JR東日本は、2025年4月8日、新幹線のトンネル検査においてAI技術などを活用した“トンネルDX”を進めていることを発表した。これまで人が実施していたひび割れの抽出や二時期比較を自動化する技術であり、トンネル検査の精度を向上させ、夜間作業を約2割削減できるという。
トンネルを含む鉄道の土木構造物は、長年の列車通過や気象・環境などの影響により状態が変化するため、安全・安定輸送に影響がないよう定期的に検査する必要がある。検査では「変化した箇所」を見逃さないことが重要であり、JR東日本は、変化を高精度で抽出して、検査自体も効率化できるような手法の開発に取り組んできた。
特にトンネルの検査では、覆工(ふっこう)コンクリートの表面(覆工表面)に現れる“ひび割れ”に注目する。そこで、今回開発されたのは、新幹線のトンネル覆工表面画像に最適化された「ひび割れ自動抽出技術」と「二時期比較技術」の2つの技術だ。

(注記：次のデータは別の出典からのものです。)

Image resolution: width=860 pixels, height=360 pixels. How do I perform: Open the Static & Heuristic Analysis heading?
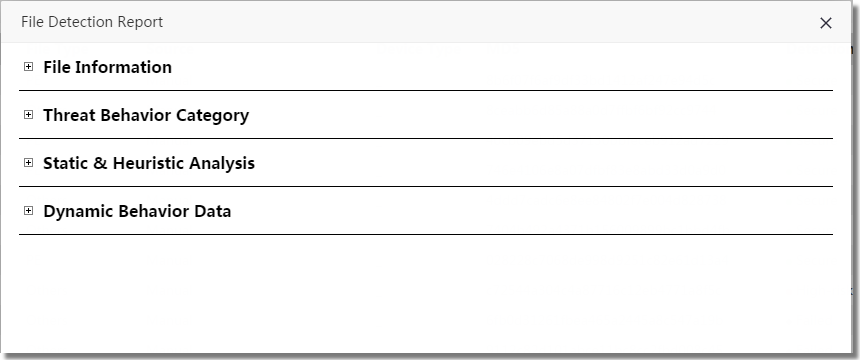tap(149, 163)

画像からひび割れを自動抽出する技術は、富士フイルムのAI画像解析技術を基盤に採用。加えて、JR東日本が開発した、新幹線トンネルのひび割れに特化して機械学習を行い、高精度にひび割れを自動抽出するAIモデルを活用した。
2つの時期の画像にあるひび割れを比較する技術も、JR東日本によるものだ。ひび割れを二時期で比較して、変化箇所・変化量を定量的に自動抽出する。
これらの新技術を組み合わせることで、従来の高解像度画像から人の手でひび割れを抽出、図示していた手法と比べて、ひび割れの見落としリスクを低減する。また、二時期のひび割れを自動比較することで、新規のひび割れやひび割れの進展箇所を、確実かつ定量的に抽出できる。これにより、机上の画像調査で現地確認が必要な箇所を絞り込めるようになり、夜間作業を“2割削減”できるという。
JR東日本では、2025年度より、新幹線トンネルを対象に、新技術を活用した検査手法を導入。また、鉄道の表層や基層の下である「路盤」も含めたトンネル全景画像を取得する装置を開発し、覆工から路盤までを画像検査できる仕組みを整備していくという。